__Written exercise__
Swap every "Task" in the lines below for "Goal" and give the lines again with nothing else altered. Leave the pictures out of your answer.

====== Input ======

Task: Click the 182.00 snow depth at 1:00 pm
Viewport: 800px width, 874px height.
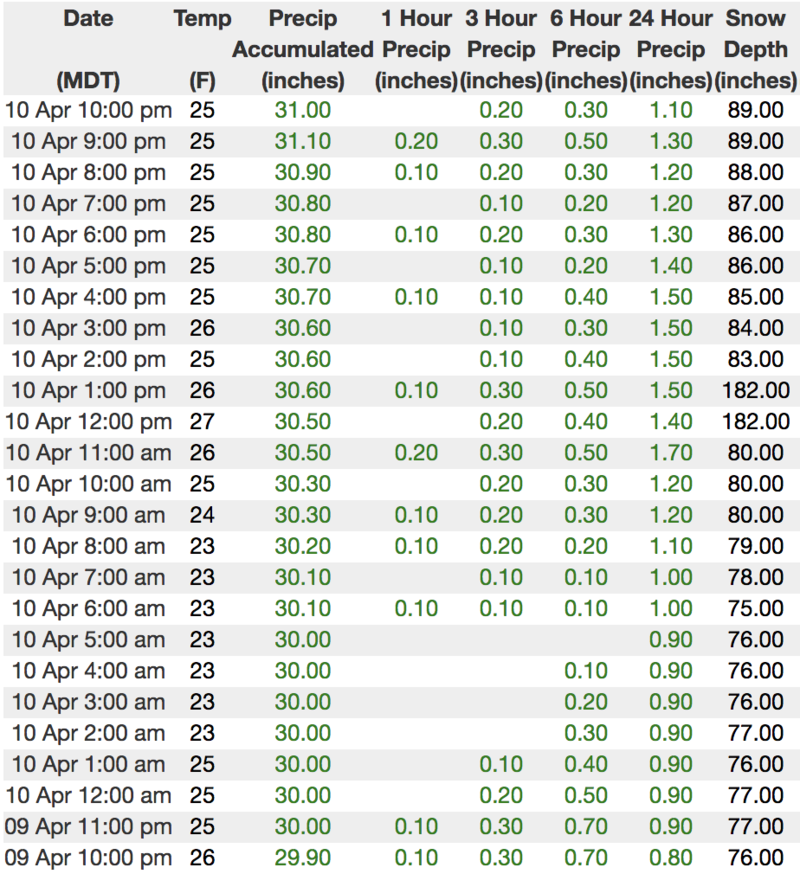Action: (756, 390)
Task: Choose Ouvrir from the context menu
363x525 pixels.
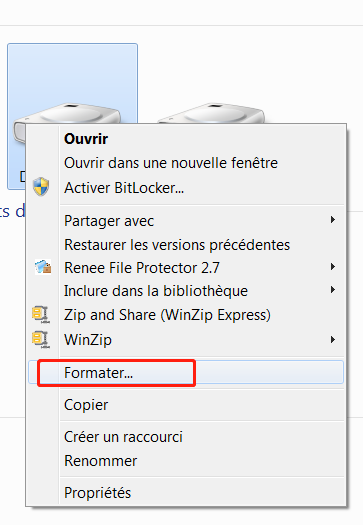Action: (x=86, y=139)
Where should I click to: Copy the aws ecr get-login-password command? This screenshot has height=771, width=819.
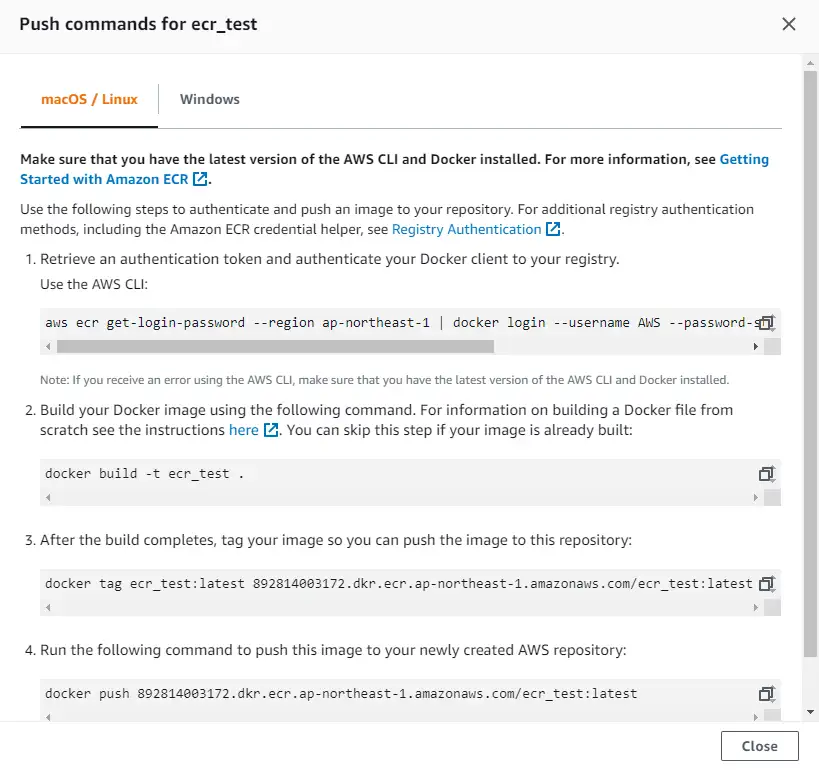coord(766,323)
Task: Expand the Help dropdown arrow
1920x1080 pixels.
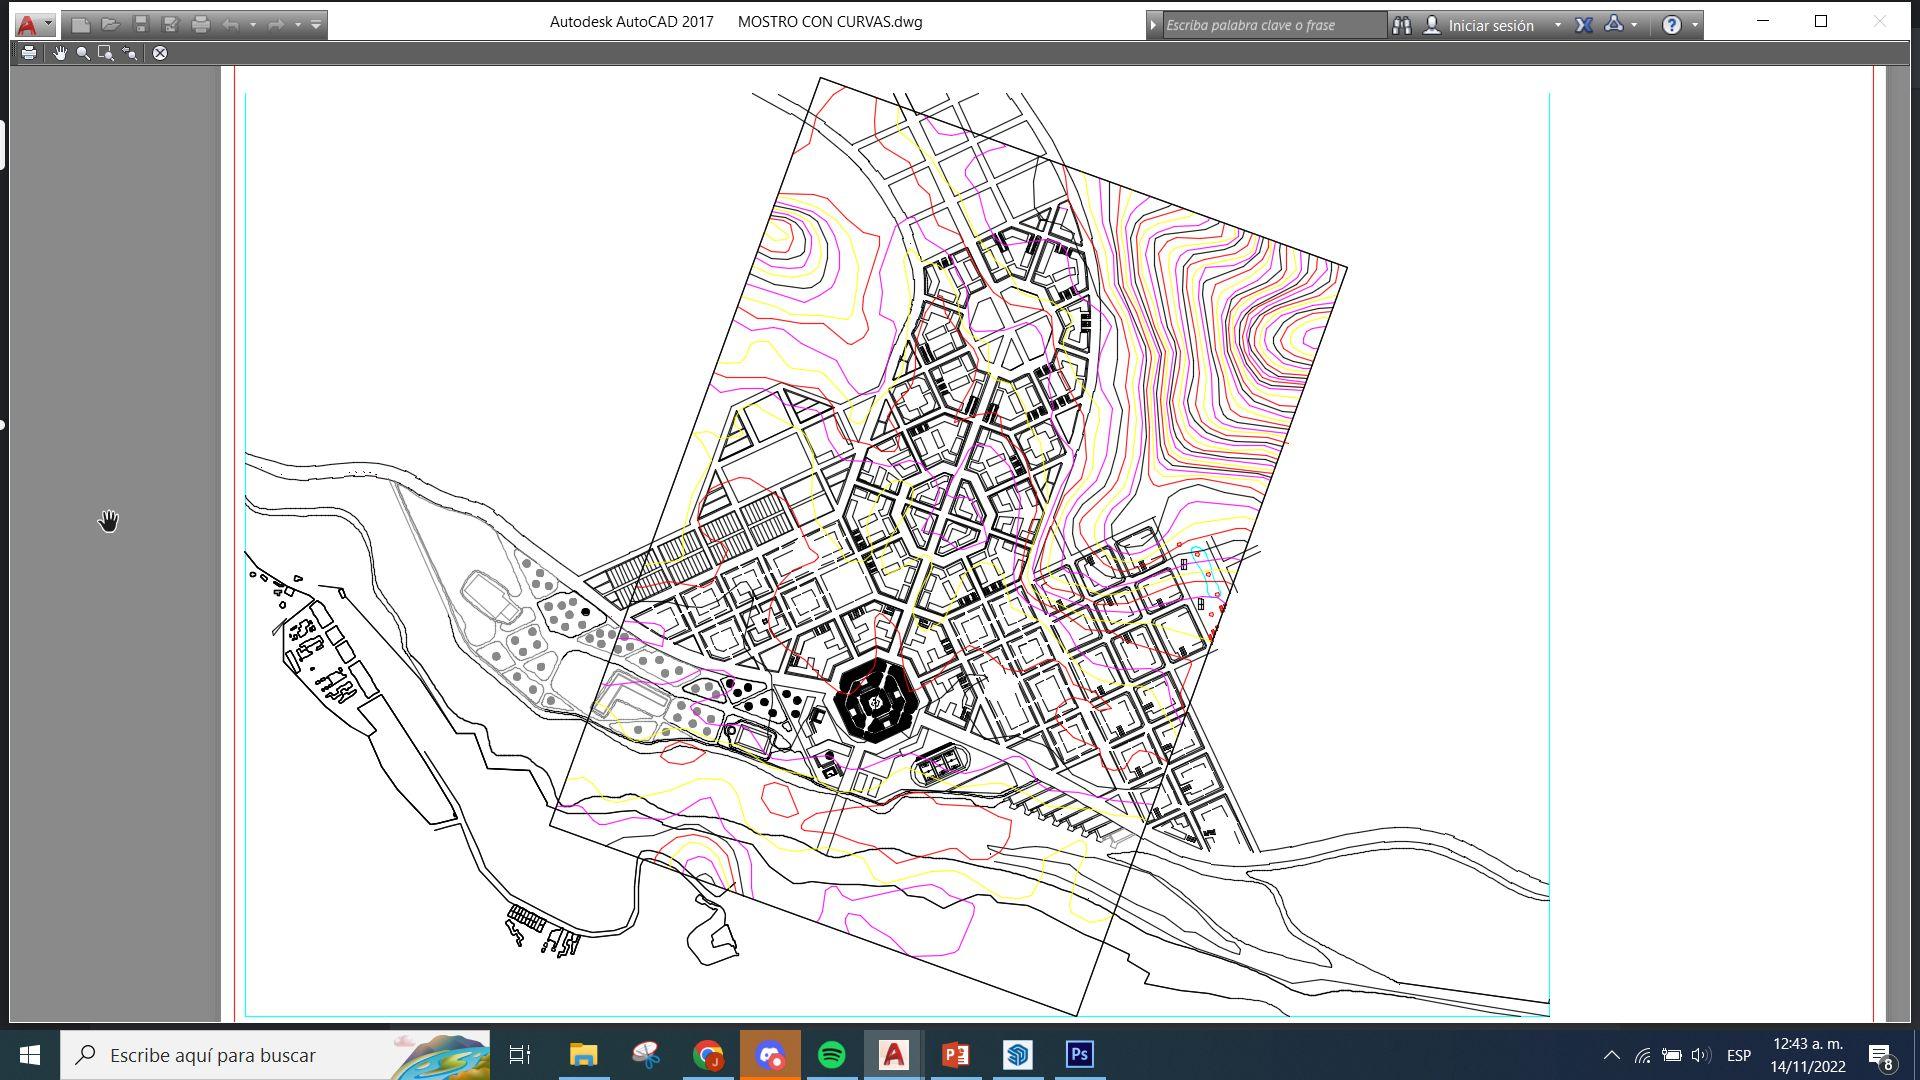Action: [x=1695, y=25]
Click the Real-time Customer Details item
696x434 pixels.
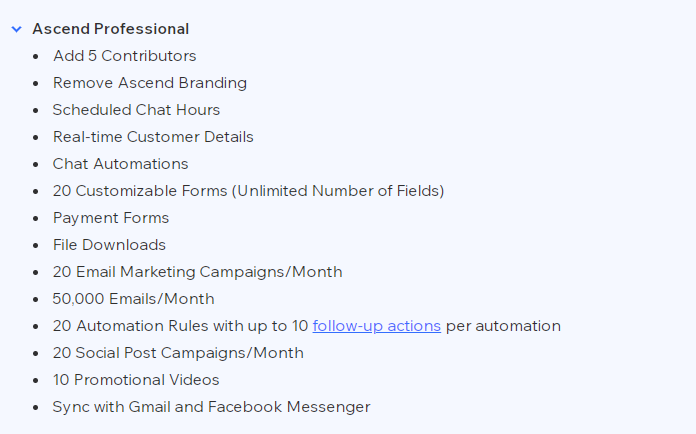tap(153, 137)
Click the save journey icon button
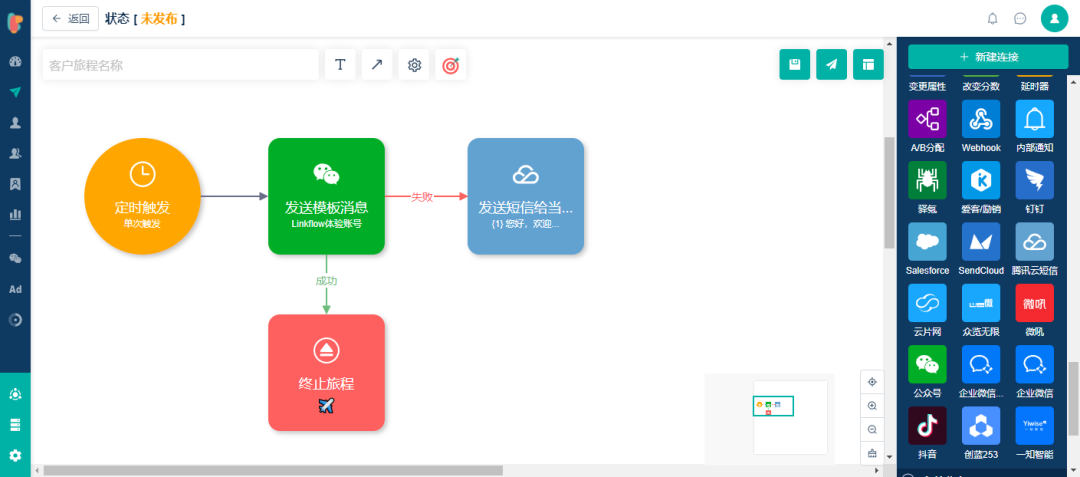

======

__Complete answer__
Goal: Click the 182.00 snow depth at 1:00 pm
Viewport: 800px width, 874px height.
Action: (756, 390)
Goal: Choose Ouvrir from the context menu
363x525 pixels.
Action: (x=86, y=139)
Where should I click to: Copy the aws ecr get-login-password command? This screenshot has height=771, width=819.
coord(766,323)
Goal: Expand the Help dropdown arrow
1920x1080 pixels.
Action: [x=1695, y=25]
Click the Real-time Customer Details item
696x434 pixels.
tap(153, 137)
Click the save journey icon button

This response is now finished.